---------- EXCERPT PROVIDED

I'm looking to automate the process of getting sign-in logs for our EntraID Enterprise Apps, but my existing script only pulls 'User sign-ins (interactive)'. I want to modify this so that it gathers all four types of sign-ins: User sign-ins (interactive), User sign-ins (non-interactive), Service principal sign-ins, and Managed identity sign-ins. Currently, I'm using this command to filter the logs: `$signInLogs = Get-MgAuditLogSignIn -Filter "createdDateTime ge $startDate and appDisplayName eq '$($sp.DisplayName)'"`. How can I adjust my code to achieve this?
3 Answers
You can also try the `/reports/servicePrincipalSignInActivities` endpoint in the beta API. While it only shows the most recent sign-in, it provides broader coverage than just the last 30 days. Here's a sample script to identify inactive apps using this endpoint:
```powershell
$AppLastSignInsRaw = Send-GraphRequest -AccessToken $GLOBALMsGraphAccessToken.access_token -Method GET -Uri "/reports/servicePrincipalSignInActivities" -BetaAPI -UserAgent $($GlobalAuditSummary.UserAgent.Name)
```
This should give you a good overview of the last sign-in activities across your applications!
To get all sign-in types, you'll need to modify your filter to include the specific event types and utilize the beta endpoint. Try this command to also capture non-interactive sign-ins:
`$signInLogs = Get-MgBetaAuditLogSignIn -Filter "signInEventTypes/any(t: t eq 'nonInteractiveUser') and createdDateTime ge $startDate and appDisplayName eq '$($sp.DisplayName)'"`
Also, have you considered using Azure's Diagnostic Settings? It might be easier than scripting everything yourself; you can dump logs into an Azure Storage Account for streamlined access. That way, you avoid extra engineering overhead!
I'm also curious about the costs associated with Azure Storage. If you figure it out, I'd love to know!
Absolutely! We've switched to using Log Analytics for our sign-in logs, and it significantly speeds up our querying process. You can retain logs longer than just 30 days, which is super handy for troubleshooting and reporting.
For extraction involving service principals, consider adding a source parameter to your requests. Here’s a function I use:
```powershell
Function Get-MgSpSignIns {
param(
$filter
)
process {
$response = Invoke-MgGraphRequest -uri "https://graph.microsoft.com/beta/auditLogs/signIns?&source=sp&`$filter=$filter" -OutputType PSObject | Select -Expand Value
return $response
}
}
```
This allows you to easily target service principal sign-ins. Check out my blog for more details on multi-tenant applications!
Thanks a lot for that snippet! It's going to save me time.
That endpoint sounds promising! I'll definitely give it a shot.

--------------------

◆ WHAT THIS EXERCISE ASKS ◆
A. Using the thread on sign-in logs, answer each of the following.
(i) What four types of sign-ins does the original poster want the script to gather?
(ii) What limitation is noted for the /reports/servicePrincipalSignInActivities endpoint?
(iii) What value does the Get-MgSpSignIns function pass for the source parameter in its request URI?
B. Extract the passage of the thread on sign-in logs between "I'm also curious" and "troubleshooting and reporting.", inclusive.

---------- DATA FOR ANALYSIS

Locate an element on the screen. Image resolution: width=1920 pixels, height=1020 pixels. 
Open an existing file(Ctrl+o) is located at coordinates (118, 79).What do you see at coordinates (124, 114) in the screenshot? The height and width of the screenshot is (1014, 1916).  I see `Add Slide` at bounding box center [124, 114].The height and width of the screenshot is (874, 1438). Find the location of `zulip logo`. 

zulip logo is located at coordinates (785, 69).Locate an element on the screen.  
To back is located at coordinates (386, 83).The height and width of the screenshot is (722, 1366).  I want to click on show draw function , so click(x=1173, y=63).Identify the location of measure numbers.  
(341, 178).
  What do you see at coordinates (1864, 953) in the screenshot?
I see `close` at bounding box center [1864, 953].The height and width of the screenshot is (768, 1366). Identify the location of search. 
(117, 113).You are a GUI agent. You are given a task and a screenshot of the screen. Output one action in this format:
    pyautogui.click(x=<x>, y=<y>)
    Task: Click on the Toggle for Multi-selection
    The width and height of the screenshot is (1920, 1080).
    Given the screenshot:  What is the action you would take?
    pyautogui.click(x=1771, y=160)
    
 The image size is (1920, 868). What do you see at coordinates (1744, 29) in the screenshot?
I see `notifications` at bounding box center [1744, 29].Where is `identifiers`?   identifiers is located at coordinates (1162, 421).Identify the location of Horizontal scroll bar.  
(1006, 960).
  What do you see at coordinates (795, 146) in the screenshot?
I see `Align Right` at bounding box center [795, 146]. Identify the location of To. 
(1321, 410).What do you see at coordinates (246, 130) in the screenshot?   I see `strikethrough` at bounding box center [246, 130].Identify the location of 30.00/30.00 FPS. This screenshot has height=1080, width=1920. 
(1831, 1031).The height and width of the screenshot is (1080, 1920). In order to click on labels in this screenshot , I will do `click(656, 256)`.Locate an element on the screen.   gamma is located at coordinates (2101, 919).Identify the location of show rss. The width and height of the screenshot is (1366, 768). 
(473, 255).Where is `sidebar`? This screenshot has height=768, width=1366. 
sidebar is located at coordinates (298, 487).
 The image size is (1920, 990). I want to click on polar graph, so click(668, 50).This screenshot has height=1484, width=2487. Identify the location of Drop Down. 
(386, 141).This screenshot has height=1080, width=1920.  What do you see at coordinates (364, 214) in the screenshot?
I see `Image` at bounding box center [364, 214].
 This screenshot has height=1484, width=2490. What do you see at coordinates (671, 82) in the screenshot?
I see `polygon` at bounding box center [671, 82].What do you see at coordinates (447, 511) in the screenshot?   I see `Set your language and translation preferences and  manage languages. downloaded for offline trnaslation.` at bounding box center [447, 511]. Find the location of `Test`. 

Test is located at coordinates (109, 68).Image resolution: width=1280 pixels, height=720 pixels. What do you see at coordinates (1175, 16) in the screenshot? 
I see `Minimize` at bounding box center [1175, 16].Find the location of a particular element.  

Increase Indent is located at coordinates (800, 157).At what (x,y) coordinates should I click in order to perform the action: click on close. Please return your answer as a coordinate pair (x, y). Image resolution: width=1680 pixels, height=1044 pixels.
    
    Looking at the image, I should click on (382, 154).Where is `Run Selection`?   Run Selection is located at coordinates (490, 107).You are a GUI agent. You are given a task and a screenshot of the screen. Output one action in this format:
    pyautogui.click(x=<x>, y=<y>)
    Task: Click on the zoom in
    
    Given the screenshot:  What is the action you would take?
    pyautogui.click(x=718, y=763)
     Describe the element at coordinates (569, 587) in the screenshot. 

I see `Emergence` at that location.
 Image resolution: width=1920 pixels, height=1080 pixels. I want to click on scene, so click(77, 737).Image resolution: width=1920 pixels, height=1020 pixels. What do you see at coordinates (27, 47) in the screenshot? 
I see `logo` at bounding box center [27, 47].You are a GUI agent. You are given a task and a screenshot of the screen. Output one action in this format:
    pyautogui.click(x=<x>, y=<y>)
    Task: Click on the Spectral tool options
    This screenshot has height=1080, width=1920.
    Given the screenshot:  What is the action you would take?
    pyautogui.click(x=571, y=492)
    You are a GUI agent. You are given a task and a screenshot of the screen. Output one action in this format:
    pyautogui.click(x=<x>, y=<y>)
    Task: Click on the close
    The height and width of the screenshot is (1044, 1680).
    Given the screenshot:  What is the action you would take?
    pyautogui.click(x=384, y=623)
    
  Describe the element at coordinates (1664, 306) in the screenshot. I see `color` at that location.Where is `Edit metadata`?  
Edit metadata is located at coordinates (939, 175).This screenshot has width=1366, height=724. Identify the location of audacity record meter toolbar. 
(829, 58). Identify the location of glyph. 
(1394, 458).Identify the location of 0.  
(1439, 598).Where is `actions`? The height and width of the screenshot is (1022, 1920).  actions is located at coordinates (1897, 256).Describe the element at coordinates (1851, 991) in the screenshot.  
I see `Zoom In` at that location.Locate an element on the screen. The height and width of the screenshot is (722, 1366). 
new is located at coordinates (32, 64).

--------------------

◆ RESPONSES BY TASK ◆
A.
(i) User sign-ins (interactive), User sign-ins (non-interactive), Service principal sign-ins, and Managed identity sign-ins.
(ii) It only shows the most recent sign-in.
(iii) sp

B.
I'm also curious about the costs associated with Azure Storage. If you figure it out, I'd love to know!
Absolutely! We've switched to using Log Analytics for our sign-in logs, and it significantly speeds up our querying process. You can retain logs longer than just 30 days, which is super handy for troubleshooting and reporting.